***** Textabschnitt *****

Anders sieht es aus bei Pflege und Gesundheit. Auch hier geht es vorwiegend um die ältere Generation. Die Generation

60 plus verbraucht mehr als die Hälfte der Gesundheitsausgaben. Kinder sind im Gesamttableau ein kleiner Posten. Deshalb werden alle zuständigen Politiker mit Spendierpose und Blick auf die rapide Alterung der Gesellschaft die kostenlose Mitversicherung von Kindern fordern und sich damit brüsten.

Wie aber Bürgerversicherung und Prämienmodell zusammenpassen sollen, ist vorerst noch ein Geheimnis. Beide Konzepte sind so stark ideologisch geladen, daß keine Partei zugunsten der anderen darauf verzichten kann. Man wird einen dritten Weg suchen, diesen in der eigenen Partei als das alte Modell verkaufen, in der Öffentlichkeit aber einen neuen, gemeinsamen Namen erfinden. De facto gibt es diesen dritten Weg zwischen gesundheitlicher Marktwirtschaft und Planwirtschaft nicht. Die Gesundheit kann zum Stolperstein der großen Koalition werden. Das Straucheln kann früh kommen, gerade weil die Taktik es erforderlich macht, wie bei der Rente spätestens 2007 eine Lösung zu finden.

*****

* _Ziel 1_
Gib die Zeilen der Datensätze erneut wieder, von der Zeile mit "Select the Add" bis einschließlich der Zeile mit "point(1267,183)". Tausch dabei "dropdown" gegen "menu" aus und lass alles andere unverändert.

***** Datensätze *****

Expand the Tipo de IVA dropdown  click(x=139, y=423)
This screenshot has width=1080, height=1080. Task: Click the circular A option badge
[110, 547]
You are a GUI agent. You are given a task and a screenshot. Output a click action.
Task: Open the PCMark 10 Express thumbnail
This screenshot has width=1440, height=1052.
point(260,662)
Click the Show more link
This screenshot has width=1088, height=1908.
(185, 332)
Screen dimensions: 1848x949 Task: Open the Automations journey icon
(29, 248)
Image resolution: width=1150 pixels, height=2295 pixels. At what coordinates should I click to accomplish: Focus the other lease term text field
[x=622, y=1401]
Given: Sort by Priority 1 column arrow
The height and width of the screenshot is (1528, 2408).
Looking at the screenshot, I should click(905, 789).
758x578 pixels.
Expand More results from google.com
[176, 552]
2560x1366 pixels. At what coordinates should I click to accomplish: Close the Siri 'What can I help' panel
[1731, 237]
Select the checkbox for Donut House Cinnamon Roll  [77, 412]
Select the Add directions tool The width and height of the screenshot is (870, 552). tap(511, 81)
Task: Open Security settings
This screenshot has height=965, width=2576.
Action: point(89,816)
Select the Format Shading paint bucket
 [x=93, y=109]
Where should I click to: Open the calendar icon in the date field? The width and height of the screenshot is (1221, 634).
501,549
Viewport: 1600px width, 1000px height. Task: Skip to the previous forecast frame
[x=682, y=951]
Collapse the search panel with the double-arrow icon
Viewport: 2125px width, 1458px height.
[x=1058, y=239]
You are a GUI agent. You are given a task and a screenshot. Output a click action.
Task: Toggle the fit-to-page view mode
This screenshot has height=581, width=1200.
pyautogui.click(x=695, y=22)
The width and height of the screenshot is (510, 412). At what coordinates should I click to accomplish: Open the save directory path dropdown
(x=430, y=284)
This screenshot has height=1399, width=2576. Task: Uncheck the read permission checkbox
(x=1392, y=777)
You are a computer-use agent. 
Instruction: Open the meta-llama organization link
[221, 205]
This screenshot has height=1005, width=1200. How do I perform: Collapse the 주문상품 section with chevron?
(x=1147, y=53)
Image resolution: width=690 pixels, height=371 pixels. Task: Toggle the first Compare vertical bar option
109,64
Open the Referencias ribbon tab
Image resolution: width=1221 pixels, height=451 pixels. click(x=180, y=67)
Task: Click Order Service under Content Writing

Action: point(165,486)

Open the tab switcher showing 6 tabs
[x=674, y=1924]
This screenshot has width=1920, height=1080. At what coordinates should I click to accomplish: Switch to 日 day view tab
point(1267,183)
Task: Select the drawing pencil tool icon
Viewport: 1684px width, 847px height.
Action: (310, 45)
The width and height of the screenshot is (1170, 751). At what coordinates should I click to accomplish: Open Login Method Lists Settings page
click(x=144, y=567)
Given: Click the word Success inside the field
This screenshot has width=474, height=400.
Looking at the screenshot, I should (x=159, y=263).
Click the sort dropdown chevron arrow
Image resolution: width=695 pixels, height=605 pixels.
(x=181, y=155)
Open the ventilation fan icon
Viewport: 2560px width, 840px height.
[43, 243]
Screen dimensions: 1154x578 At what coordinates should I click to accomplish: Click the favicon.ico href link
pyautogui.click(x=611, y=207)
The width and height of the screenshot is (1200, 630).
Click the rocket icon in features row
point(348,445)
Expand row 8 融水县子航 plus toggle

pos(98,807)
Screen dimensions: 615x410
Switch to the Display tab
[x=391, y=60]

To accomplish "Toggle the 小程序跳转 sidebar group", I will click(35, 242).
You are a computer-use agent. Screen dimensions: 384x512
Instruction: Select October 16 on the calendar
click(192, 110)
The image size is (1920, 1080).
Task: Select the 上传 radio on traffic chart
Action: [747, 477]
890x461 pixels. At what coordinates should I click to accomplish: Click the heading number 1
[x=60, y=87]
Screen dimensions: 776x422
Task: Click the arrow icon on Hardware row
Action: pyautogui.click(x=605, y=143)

*****

* _Ziel 2_
Schreib aus dem Textabschnitt den Teil ab "Anders sieht es" bis einschließlich "sich damit brüsten." wortgetreu ab.

* _Erwartete Antwort 1_
Select the Add directions tool The width and height of the screenshot is (870, 552). tap(511, 81)
Task: Open Security settings
This screenshot has height=965, width=2576.
Action: point(89,816)
Select the Format Shading paint bucket
 [x=93, y=109]
Where should I click to: Open the calendar icon in the date field? The width and height of the screenshot is (1221, 634).
501,549
Viewport: 1600px width, 1000px height. Task: Skip to the previous forecast frame
[x=682, y=951]
Collapse the search panel with the double-arrow icon
Viewport: 2125px width, 1458px height.
[x=1058, y=239]
You are a GUI agent. You are given a task and a screenshot. Output a click action.
Task: Toggle the fit-to-page view mode
This screenshot has height=581, width=1200.
pyautogui.click(x=695, y=22)
The width and height of the screenshot is (510, 412). At what coordinates should I click to accomplish: Open the save directory path menu
(x=430, y=284)
This screenshot has height=1399, width=2576. Task: Uncheck the read permission checkbox
(x=1392, y=777)
You are a computer-use agent. 
Instruction: Open the meta-llama organization link
[221, 205]
This screenshot has height=1005, width=1200. How do I perform: Collapse the 주문상품 section with chevron?
(x=1147, y=53)
Image resolution: width=690 pixels, height=371 pixels. Task: Toggle the first Compare vertical bar option
109,64
Open the Referencias ribbon tab
Image resolution: width=1221 pixels, height=451 pixels. click(x=180, y=67)
Task: Click Order Service under Content Writing

Action: point(165,486)

Open the tab switcher showing 6 tabs
[x=674, y=1924]
This screenshot has width=1920, height=1080. At what coordinates should I click to accomplish: Switch to 日 day view tab
point(1267,183)

* _Erwartete Antwort 2_
Anders sieht es aus bei Pflege und Gesundheit. Auch hier geht es vorwiegend um die ältere Generation. Die Generation

60 plus verbraucht mehr als die Hälfte der Gesundheitsausgaben. Kinder sind im Gesamttableau ein kleiner Posten. Deshalb werden alle zuständigen Politiker mit Spendierpose und Blick auf die rapide Alterung der Gesellschaft die kostenlose Mitversicherung von Kindern fordern und sich damit brüsten.